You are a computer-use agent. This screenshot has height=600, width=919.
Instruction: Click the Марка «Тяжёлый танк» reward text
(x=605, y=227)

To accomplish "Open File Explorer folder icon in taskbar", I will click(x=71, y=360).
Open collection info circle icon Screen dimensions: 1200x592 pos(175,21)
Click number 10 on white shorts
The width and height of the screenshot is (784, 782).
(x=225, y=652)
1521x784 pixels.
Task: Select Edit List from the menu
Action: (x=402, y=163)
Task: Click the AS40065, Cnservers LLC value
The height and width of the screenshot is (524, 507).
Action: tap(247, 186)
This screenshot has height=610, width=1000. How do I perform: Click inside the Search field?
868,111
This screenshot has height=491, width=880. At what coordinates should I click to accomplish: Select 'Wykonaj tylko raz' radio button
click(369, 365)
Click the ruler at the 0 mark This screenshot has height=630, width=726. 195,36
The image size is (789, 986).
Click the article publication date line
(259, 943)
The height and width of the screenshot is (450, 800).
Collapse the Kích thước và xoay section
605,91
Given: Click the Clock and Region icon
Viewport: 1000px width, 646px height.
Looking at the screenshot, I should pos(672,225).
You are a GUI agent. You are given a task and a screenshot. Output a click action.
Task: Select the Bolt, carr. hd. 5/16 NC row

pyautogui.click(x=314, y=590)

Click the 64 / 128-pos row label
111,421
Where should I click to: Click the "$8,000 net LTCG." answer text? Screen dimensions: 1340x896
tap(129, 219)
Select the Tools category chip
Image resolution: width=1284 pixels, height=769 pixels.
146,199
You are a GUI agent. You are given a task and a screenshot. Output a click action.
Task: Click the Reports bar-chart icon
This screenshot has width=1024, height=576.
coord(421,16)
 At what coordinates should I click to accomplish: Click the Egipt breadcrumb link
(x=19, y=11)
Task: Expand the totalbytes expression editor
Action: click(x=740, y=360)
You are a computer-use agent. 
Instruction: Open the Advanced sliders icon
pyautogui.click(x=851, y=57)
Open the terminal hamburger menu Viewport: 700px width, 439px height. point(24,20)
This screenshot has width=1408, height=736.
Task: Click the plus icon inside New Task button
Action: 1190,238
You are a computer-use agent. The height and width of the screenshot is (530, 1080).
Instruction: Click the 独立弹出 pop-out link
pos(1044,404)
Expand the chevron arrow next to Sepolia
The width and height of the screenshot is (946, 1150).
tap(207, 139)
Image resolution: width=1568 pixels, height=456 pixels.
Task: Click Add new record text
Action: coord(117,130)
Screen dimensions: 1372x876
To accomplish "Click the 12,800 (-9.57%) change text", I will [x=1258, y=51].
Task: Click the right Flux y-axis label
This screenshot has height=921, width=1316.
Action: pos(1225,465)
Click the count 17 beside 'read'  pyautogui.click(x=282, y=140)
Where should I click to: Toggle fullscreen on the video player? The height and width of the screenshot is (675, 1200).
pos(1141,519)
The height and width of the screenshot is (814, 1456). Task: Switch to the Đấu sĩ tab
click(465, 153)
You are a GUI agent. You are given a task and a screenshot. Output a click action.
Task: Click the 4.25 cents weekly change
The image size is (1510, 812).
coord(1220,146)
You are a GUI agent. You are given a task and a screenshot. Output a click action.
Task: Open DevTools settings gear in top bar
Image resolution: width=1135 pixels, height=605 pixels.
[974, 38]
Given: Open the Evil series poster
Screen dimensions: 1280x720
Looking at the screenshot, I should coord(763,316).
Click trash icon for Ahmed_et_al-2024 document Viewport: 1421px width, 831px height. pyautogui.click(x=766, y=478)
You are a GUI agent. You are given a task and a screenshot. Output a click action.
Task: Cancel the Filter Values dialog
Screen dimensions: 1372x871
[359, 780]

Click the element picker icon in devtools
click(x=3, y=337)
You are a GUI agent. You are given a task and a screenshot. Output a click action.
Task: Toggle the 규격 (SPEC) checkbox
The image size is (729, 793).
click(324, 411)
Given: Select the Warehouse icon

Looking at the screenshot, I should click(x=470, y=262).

● What you have to do: Could you reproduce every record above exactly as it stands?

● Response area:
You are a computer-use agent. This screenshot has height=600, width=919.
Instruction: Click the Марка «Тяжёлый танк» reward text
(x=605, y=227)

To accomplish "Open File Explorer folder icon in taskbar", I will click(x=71, y=360).
Open collection info circle icon Screen dimensions: 1200x592 pos(175,21)
Click number 10 on white shorts
The width and height of the screenshot is (784, 782).
(x=225, y=652)
1521x784 pixels.
Task: Select Edit List from the menu
Action: (x=402, y=163)
Task: Click the AS40065, Cnservers LLC value
The height and width of the screenshot is (524, 507).
Action: tap(247, 186)
This screenshot has height=610, width=1000. How do I perform: Click inside the Search field?
868,111
This screenshot has height=491, width=880. At what coordinates should I click to accomplish: Select 'Wykonaj tylko raz' radio button
click(369, 365)
Click the ruler at the 0 mark This screenshot has height=630, width=726. 195,36
The image size is (789, 986).
Click the article publication date line
(259, 943)
The height and width of the screenshot is (450, 800).
Collapse the Kích thước và xoay section
605,91
Given: Click the Clock and Region icon
Viewport: 1000px width, 646px height.
Looking at the screenshot, I should pos(672,225).
You are a GUI agent. You are given a task and a screenshot. Output a click action.
Task: Select the Bolt, carr. hd. 5/16 NC row

pyautogui.click(x=314, y=590)

Click the 64 / 128-pos row label
111,421
Where should I click to: Click the "$8,000 net LTCG." answer text? Screen dimensions: 1340x896
tap(129, 219)
Select the Tools category chip
Image resolution: width=1284 pixels, height=769 pixels.
146,199
You are a GUI agent. You are given a task and a screenshot. Output a click action.
Task: Click the Reports bar-chart icon
This screenshot has width=1024, height=576.
coord(421,16)
 At what coordinates should I click to accomplish: Click the Egipt breadcrumb link
(x=19, y=11)
Task: Expand the totalbytes expression editor
Action: click(x=740, y=360)
You are a computer-use agent. 
Instruction: Open the Advanced sliders icon
pyautogui.click(x=851, y=57)
Open the terminal hamburger menu Viewport: 700px width, 439px height. point(24,20)
This screenshot has width=1408, height=736.
Task: Click the plus icon inside New Task button
Action: 1190,238
You are a computer-use agent. The height and width of the screenshot is (530, 1080).
Instruction: Click the 独立弹出 pop-out link
pos(1044,404)
Expand the chevron arrow next to Sepolia
The width and height of the screenshot is (946, 1150).
tap(207, 139)
Image resolution: width=1568 pixels, height=456 pixels.
Task: Click Add new record text
Action: coord(117,130)
Screen dimensions: 1372x876
To accomplish "Click the 12,800 (-9.57%) change text", I will [x=1258, y=51].
Task: Click the right Flux y-axis label
This screenshot has height=921, width=1316.
Action: pos(1225,465)
Click the count 17 beside 'read'  pyautogui.click(x=282, y=140)
Where should I click to: Toggle fullscreen on the video player? The height and width of the screenshot is (675, 1200).
pos(1141,519)
The height and width of the screenshot is (814, 1456). Task: Switch to the Đấu sĩ tab
click(465, 153)
You are a GUI agent. You are given a task and a screenshot. Output a click action.
Task: Click the 4.25 cents weekly change
The image size is (1510, 812).
coord(1220,146)
You are a GUI agent. You are given a task and a screenshot. Output a click action.
Task: Open DevTools settings gear in top bar
Image resolution: width=1135 pixels, height=605 pixels.
[974, 38]
Given: Open the Evil series poster
Screen dimensions: 1280x720
Looking at the screenshot, I should coord(763,316).
Click trash icon for Ahmed_et_al-2024 document Viewport: 1421px width, 831px height. pyautogui.click(x=766, y=478)
You are a GUI agent. You are given a task and a screenshot. Output a click action.
Task: Cancel the Filter Values dialog
Screen dimensions: 1372x871
[359, 780]

Click the element picker icon in devtools
click(x=3, y=337)
You are a GUI agent. You are given a task and a screenshot. Output a click action.
Task: Toggle the 규격 (SPEC) checkbox
The image size is (729, 793).
click(324, 411)
Given: Select the Warehouse icon

Looking at the screenshot, I should click(x=470, y=262).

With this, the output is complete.